■ **Directions**: Reproduce the records below exactly, leaving their images out.

........

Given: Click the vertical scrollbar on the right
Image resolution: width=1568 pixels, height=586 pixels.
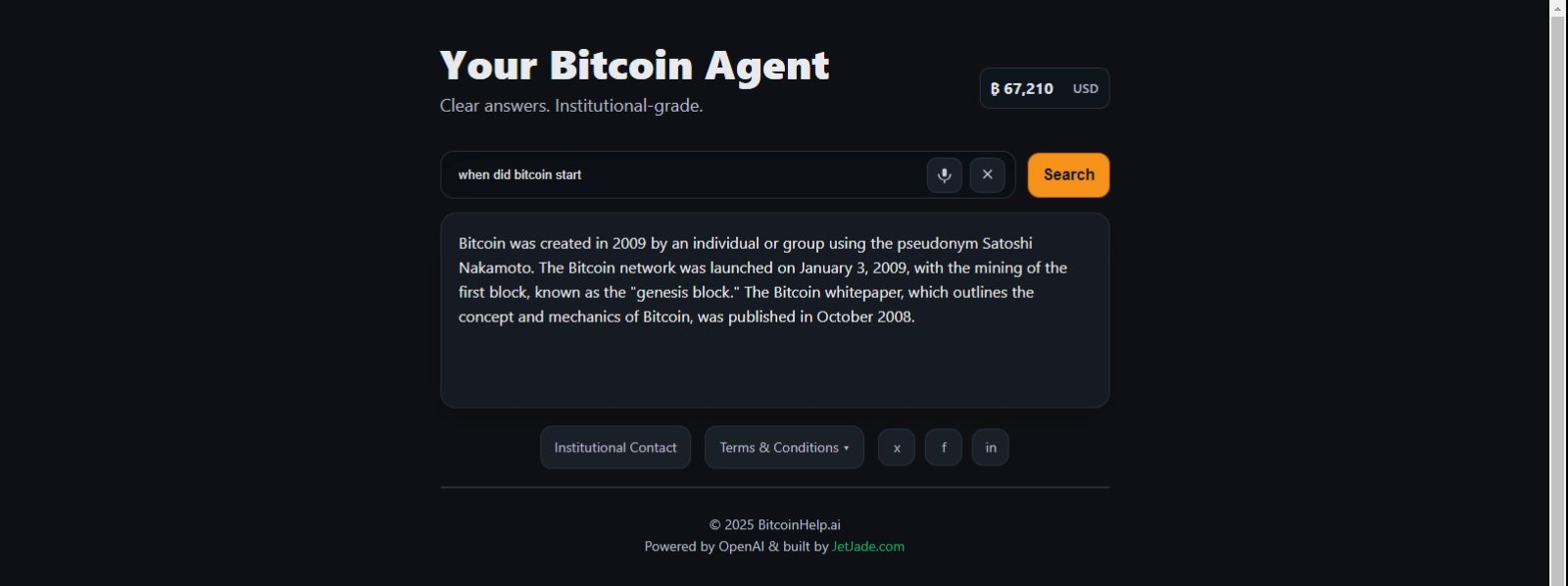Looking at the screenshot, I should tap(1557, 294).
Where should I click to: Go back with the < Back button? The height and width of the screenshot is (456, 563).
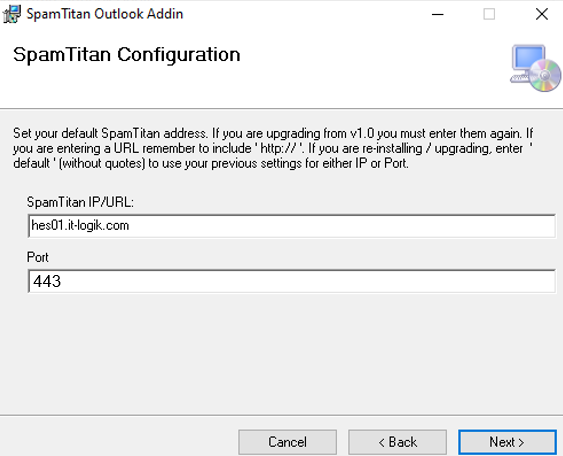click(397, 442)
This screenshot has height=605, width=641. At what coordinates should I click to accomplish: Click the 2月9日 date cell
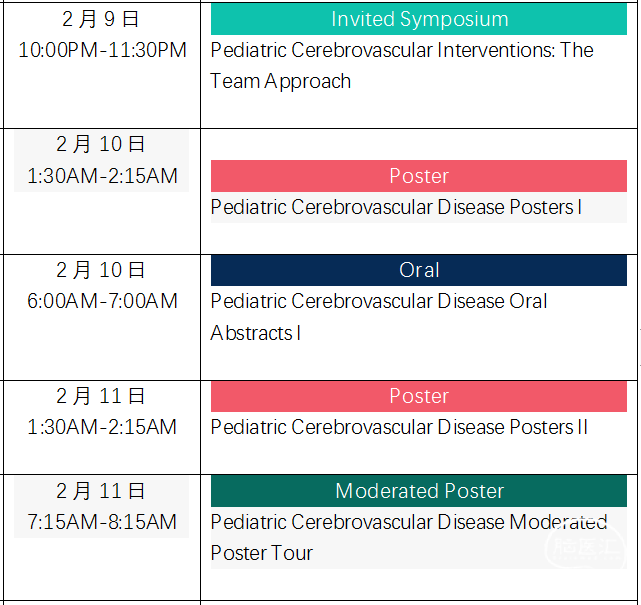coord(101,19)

........

■ **Response**:
Given: Click the vertical scrollbar on the right
Image resolution: width=1568 pixels, height=586 pixels.
Looking at the screenshot, I should tap(1557, 294).
Where should I click to: Go back with the < Back button? The height and width of the screenshot is (456, 563).
click(397, 442)
This screenshot has height=605, width=641. At what coordinates should I click to accomplish: Click the 2月9日 date cell
coord(101,19)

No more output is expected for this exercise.